- Nyamina Location in Mali
- Coordinates: 13°19′0″N 6°58′55″W﻿ / ﻿13.31667°N 6.98194°W
- Country: Mali
- Region: Koulikoro Region
- Cercle: Koulikoro Cercle

Area
- • Total: 1,283 km^{2} (495 sq mi)

Population (2009 census)
- • Total: 35,548
- • Density: 27.71/km^{2} (71.76/sq mi)
- Time zone: UTC+0 (GMT)

= Nyamina =

Nyamina is a small town and rural commune in the Cercle of Koulikoro in the Koulikoro Region of south-western Mali. The commune lies to the north of the Niger River and covers an area of 1,283 km^{2}. It includes the town of Nyamina and 47 villages. In the 2009 census the commune had a population of 35,548. The town lies on the left bank of the river, 80 km northeast of Koulikoro.

==History==
According to the oral histories of the local Marka people, Nyamina was founded sometime between the 11th and 13th centuries, after the fall of the Wagadu Empire. It was the main commercial center of the region during the early decades of the Segou Empire, dominating the salt trade but also hosting important markets for slaves, firearms, cloth, and horses. The town was governed by the Diarra clan, and ruled over an area extending westwards to Kolokani and Kati. When the Niare clan, allies of Biton Coulibaly the ruler of Segou, established Bamako, Sokolono Diarra attempted to expel them but was defeated and killed.

In 1794, during the civil war following faama Ngolo Diarra's death, Nyamina was sacked and was overtaken in importance by Sansanding, further downstream.

Nyamina fell to El Hadj Omar Tall without a fight on 25 May 1860 during his campaign to integrate Segou into the Toucouleur Empire. The chaos following the Bamana collapse and Tall's death in 1864 severely restricted river trade, with Nyamina as the furthest upstream point that traders could safely visit. Riverine traffic in general declined precipitously, replaced by overland trade from Nioro du Sahel and the upper Senegal River to Segou.

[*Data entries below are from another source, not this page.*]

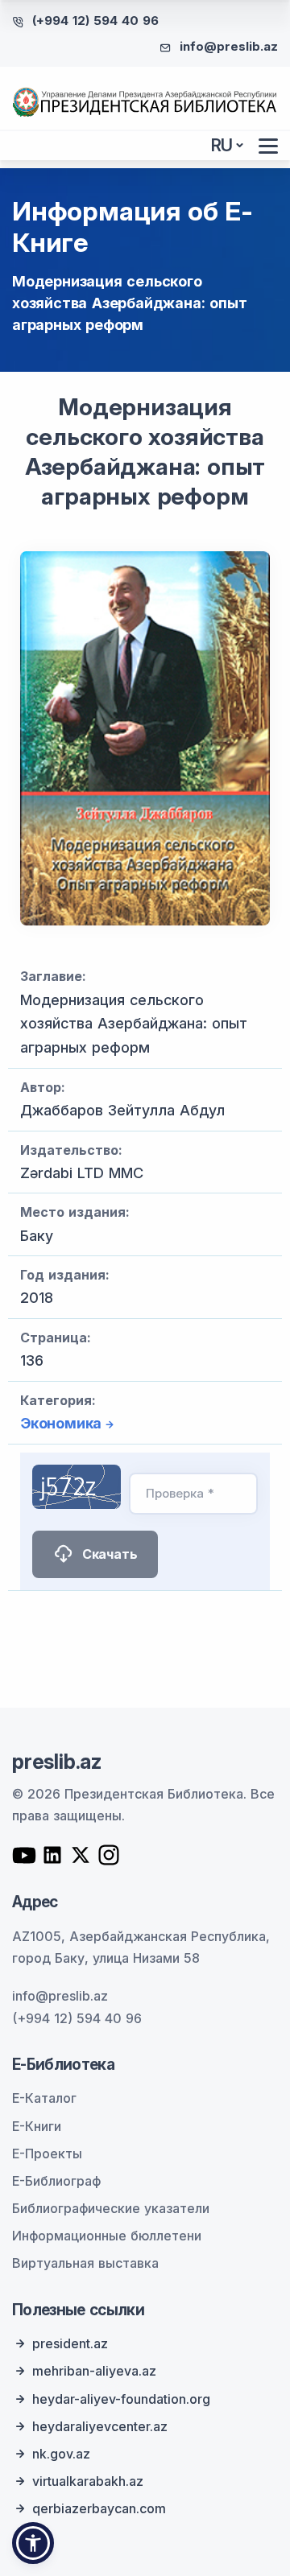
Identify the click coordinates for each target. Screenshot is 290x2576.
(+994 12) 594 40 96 (95, 20)
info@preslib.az (229, 46)
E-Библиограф (56, 2181)
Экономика (61, 1423)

A Bambara rebellion in Beledougou broke out, which raged for decades and caused the temporary abandonment of the town. In 1884 the rebels defeated a Toucouleur army at Nyamina, preventing an invasion of Beledougou from Segou.

In May 1889, Louis Archinard built a fortified post at Nyamina. This secured French contact with their Bambara allies. The next year, they completed the conquest of Segou.